Recensione dello spettacolo Il ventaglio di Lady Windermere in scena al Teatro Sala Uno Dal 21 al 22 gennaio 2017
Il ventaglio di Lady Windermere è senz’altro una delle commedie più celebri, argute e divertenti di Oscar Wilde: basti pensare che la maggior parte dei suoi celebri e dissacranti aforismi è estrapolata proprio da questo testo. Insomma, si tratta di un classico del teatro: con i suoi equivoci ben congegnati, i serrati dialoghi assolutamente brillanti e una morale antimorale finale, Il ventaglio di Lady Windermere rappresenta un vero e proprio fiore all’occhiello – sicuramente un girasole – nella produzione letteraria del geniale e sfortunato irlandese. Metterne in scena la vicenda, quindi, è un successo quasi sicuro: a meno che non si abbiano i mezzi sufficienti per manovrarne e presentarne al meglio il materiale.
Purtroppo è proprio quello che accade al Teatro Sala Uno di Roma nella versione firmata da Antonio Nobili: è un grave errore il pensare di poter rappresentare l’opulenza e l’ossessione per la forma dell’aristocrazia vittoriana a Londra con un allestimento di scena quasi improvvisato e al limite dello sciatto o recuperando costumi mal assortiti tra loro, parecchi dei quali nemmeno in grado di rispecchiare il gusto dell’epoca. E non è stata di certo una grande idea la scelta di sprecare l’irriverente e spassosissimo testo di Wilde affidandolo a una recitazione banalmente leziosa, poco sentita e, in definitiva, poco coinvolgente. Con qualche eccezione: non è certo quel papillon rosso a identificare Mr Cecil come un dandy disincantato ma la buona prova di Matteo Maria Dragone, così com’è l’espressività di Virginia Menendez a permetterle di rendere deliziosamente sopra le righe il personaggio della Duchessa di Berwick, perennemente a guardia della figlia Agatha, interpretata dalla brava Giulia Bonanni.
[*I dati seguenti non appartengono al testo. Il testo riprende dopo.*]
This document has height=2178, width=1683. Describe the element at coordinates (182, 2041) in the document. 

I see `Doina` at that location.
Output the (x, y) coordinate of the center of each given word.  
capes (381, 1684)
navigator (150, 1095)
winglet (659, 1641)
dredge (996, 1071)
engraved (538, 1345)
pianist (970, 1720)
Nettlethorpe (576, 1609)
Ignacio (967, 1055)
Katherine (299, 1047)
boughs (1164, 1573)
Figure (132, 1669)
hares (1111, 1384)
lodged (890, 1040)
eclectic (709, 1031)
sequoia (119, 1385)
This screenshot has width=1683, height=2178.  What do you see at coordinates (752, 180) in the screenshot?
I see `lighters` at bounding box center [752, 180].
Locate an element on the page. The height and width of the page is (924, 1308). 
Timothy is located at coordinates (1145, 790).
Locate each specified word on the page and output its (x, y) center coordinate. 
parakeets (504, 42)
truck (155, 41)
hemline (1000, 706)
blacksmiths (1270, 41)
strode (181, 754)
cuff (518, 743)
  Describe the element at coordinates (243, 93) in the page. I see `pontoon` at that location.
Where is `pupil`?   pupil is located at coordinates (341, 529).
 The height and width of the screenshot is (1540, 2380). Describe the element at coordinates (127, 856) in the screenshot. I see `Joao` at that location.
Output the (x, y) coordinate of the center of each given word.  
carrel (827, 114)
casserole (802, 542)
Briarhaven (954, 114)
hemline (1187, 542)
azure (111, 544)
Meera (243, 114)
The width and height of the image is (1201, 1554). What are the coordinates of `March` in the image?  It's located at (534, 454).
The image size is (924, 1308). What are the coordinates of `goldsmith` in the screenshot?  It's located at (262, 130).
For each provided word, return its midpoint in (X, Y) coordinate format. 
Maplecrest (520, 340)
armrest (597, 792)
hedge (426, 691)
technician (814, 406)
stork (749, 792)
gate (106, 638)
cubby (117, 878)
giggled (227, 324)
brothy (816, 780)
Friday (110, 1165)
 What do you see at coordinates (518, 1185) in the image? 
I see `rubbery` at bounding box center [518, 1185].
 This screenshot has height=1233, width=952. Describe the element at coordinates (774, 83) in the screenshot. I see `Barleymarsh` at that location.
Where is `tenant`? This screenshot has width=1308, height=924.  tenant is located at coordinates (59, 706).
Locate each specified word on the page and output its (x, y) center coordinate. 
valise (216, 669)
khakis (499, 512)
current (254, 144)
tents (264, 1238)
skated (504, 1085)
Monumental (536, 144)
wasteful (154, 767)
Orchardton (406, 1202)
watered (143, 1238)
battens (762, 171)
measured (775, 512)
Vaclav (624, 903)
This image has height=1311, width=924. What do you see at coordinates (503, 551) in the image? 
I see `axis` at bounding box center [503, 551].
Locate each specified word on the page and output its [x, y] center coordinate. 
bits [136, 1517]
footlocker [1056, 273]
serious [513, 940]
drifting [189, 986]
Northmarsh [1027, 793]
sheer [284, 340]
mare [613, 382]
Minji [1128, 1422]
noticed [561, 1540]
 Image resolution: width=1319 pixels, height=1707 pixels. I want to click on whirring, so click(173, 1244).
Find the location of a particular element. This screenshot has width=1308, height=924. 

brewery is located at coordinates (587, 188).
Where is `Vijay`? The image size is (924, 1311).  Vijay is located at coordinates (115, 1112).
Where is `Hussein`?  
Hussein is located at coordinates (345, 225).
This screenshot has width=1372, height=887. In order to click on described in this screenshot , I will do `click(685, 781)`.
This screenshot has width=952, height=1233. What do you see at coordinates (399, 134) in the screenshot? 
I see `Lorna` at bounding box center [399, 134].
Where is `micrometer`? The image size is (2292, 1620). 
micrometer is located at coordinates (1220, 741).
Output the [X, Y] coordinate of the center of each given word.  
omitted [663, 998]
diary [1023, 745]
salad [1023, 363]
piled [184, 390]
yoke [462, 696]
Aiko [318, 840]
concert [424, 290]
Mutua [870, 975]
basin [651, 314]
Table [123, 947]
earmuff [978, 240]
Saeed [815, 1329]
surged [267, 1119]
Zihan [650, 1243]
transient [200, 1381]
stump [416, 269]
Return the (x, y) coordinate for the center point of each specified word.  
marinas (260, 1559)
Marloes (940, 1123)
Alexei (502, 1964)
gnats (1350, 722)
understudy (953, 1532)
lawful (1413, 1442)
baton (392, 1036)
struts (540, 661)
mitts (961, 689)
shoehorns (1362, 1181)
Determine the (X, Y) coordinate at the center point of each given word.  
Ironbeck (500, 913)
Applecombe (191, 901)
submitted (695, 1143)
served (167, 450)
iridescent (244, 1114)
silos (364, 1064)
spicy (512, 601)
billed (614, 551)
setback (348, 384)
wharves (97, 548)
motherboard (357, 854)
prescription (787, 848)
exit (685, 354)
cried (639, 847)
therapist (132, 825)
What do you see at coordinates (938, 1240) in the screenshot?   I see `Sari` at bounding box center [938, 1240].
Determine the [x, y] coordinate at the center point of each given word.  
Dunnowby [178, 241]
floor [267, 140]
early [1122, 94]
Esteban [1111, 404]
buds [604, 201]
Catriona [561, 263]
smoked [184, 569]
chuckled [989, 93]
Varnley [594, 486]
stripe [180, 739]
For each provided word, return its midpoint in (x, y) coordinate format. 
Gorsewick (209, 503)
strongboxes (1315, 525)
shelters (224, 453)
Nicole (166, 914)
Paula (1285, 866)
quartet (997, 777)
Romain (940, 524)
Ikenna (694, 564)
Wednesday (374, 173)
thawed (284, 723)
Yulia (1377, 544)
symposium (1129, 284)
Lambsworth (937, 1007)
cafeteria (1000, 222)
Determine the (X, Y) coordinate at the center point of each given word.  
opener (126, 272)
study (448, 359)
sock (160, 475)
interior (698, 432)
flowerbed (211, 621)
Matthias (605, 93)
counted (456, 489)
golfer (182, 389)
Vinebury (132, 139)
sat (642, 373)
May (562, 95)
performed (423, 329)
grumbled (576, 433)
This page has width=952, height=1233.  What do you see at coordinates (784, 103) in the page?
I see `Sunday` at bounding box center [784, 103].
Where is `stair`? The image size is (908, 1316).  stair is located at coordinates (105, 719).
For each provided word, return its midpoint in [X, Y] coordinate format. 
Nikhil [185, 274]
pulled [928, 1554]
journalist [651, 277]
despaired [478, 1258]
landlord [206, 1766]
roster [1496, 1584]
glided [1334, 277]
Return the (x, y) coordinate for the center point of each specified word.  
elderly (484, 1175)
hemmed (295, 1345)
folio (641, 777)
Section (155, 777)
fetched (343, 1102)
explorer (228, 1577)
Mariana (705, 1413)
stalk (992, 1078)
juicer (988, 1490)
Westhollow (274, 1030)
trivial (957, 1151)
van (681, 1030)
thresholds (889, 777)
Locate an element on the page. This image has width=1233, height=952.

Divertente anche l’idea di confondere i generi e giocare con l’ambiguità, affidando il ruolo di Mr Hopper ad Alice Adorni, mentre è Federico Fiordigigli a vestire gli angusti panni di Lady Jedburgh.
Il resto, tra dizioni non proprio eccellenti, qualche incertezza e lapsus nel pronunciare le battute, si lascia facilmente dimenticare: un vero e proprio peccato mortale quando c’è di mezzo il buon nome di un autore che l’ha sacrificato per vivere secondo la propria arte. Rendendo se stesso e le proprie opere assolutamente memorabili.